_THE EXERCISE_
Show each line of the records below that contains the word "height", copied in full, and treat uppercase and lowercase as different.

_PROVIDED RECORDS_
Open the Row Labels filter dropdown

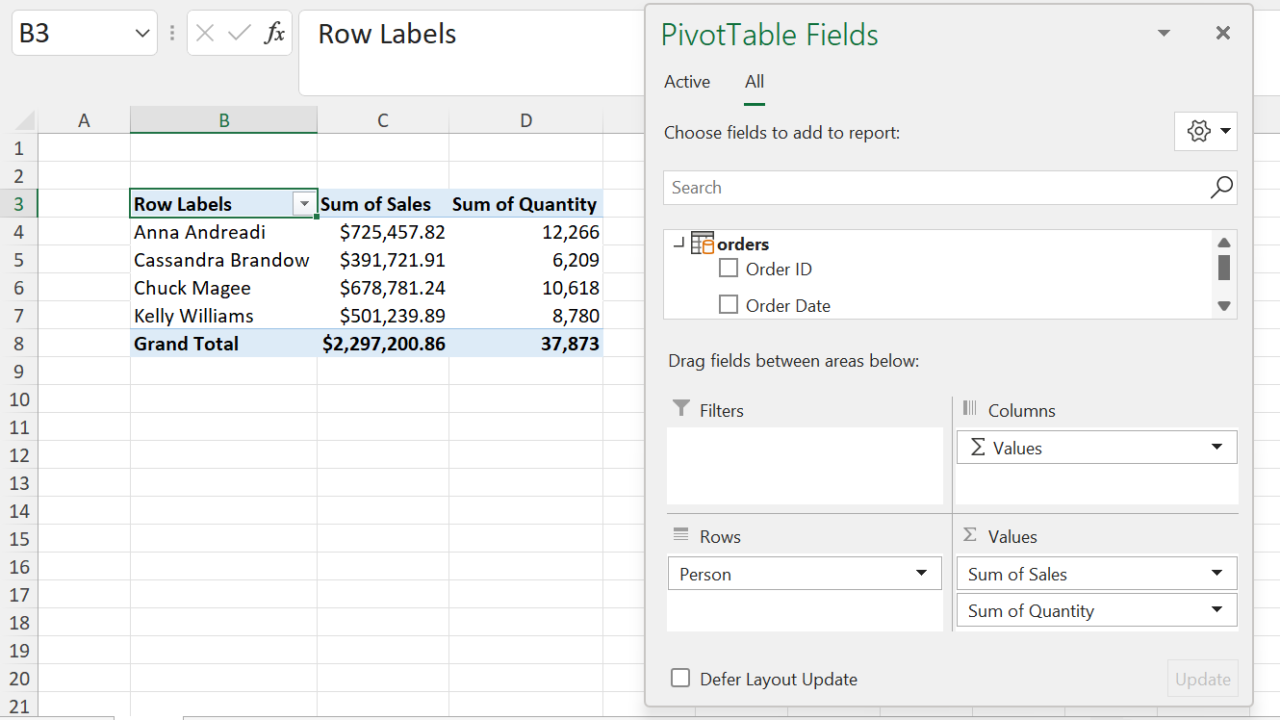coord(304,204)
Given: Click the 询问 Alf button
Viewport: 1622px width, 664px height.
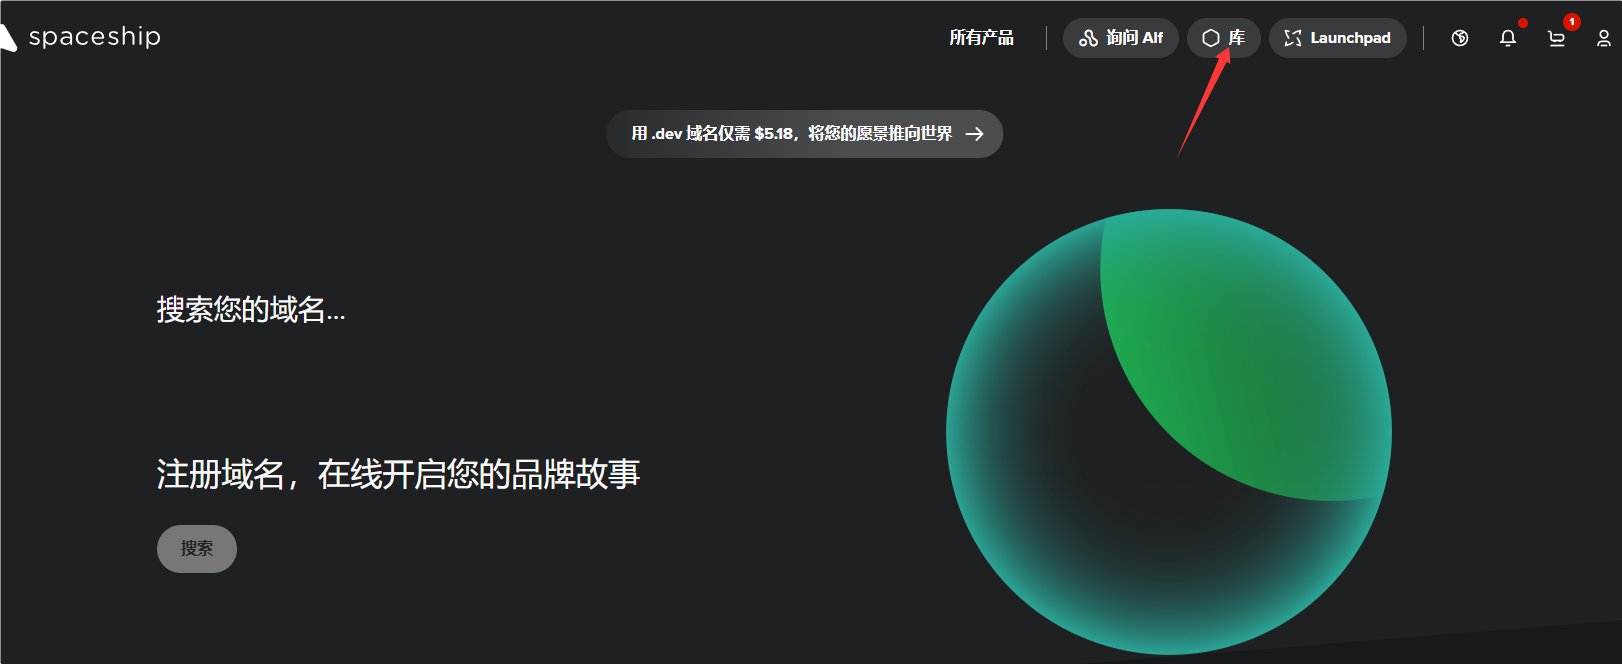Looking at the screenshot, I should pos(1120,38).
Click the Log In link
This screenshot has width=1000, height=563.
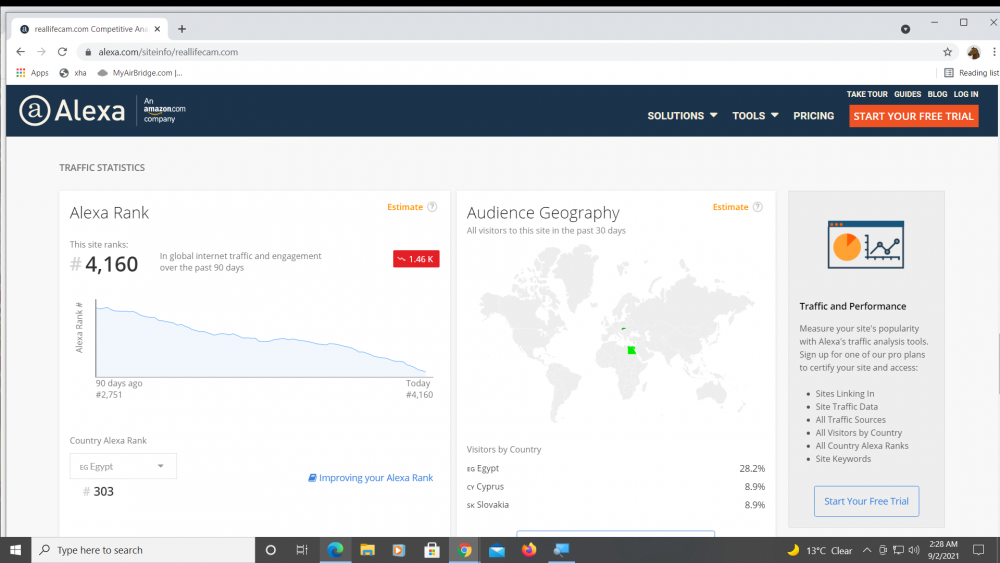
==
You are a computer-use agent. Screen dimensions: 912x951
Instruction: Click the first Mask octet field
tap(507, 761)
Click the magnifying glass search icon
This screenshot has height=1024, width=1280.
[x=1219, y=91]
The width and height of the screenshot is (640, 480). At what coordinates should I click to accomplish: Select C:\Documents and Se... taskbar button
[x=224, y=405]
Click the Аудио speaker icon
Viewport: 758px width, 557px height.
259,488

_WRITTEN SOLUTION_
Viewport: 1622px width, 664px height.
This screenshot has width=1000, height=563.
This screenshot has height=1024, width=1280.
The width and height of the screenshot is (640, 480). At what coordinates should I click to accomplish: Select C:\Documents and Se... taskbar button
Viewport: 758px width, 557px height.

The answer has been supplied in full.